* Task statement *
Where a picture appears, skip it and copy everything else in the listing exactly.

* Data for the task *

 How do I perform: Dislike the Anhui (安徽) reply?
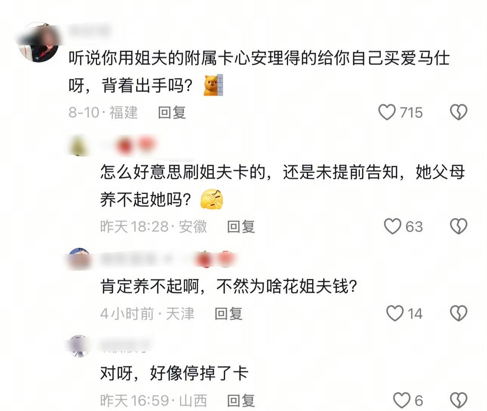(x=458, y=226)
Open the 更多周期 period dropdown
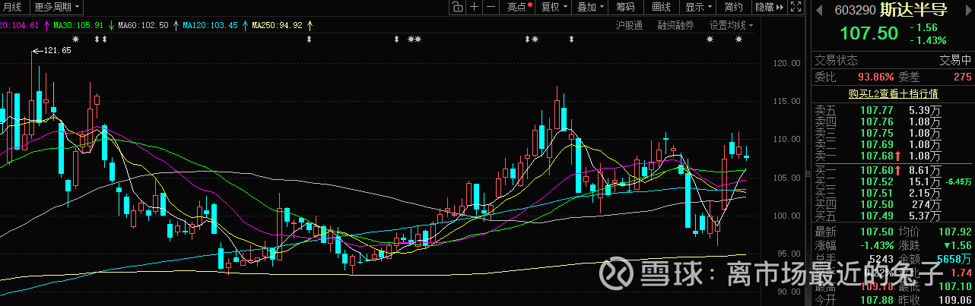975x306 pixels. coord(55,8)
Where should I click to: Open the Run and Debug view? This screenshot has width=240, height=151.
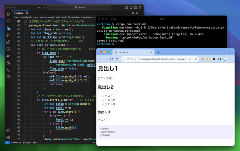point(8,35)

* Answer section *
 How do I perform: Dislike the Anhui (安徽) reply?
(x=458, y=226)
Open the 更多周期 period dropdown
975x306 pixels. coord(55,8)
Where should I click to: Open the Run and Debug view? This screenshot has width=240, height=151.
point(8,35)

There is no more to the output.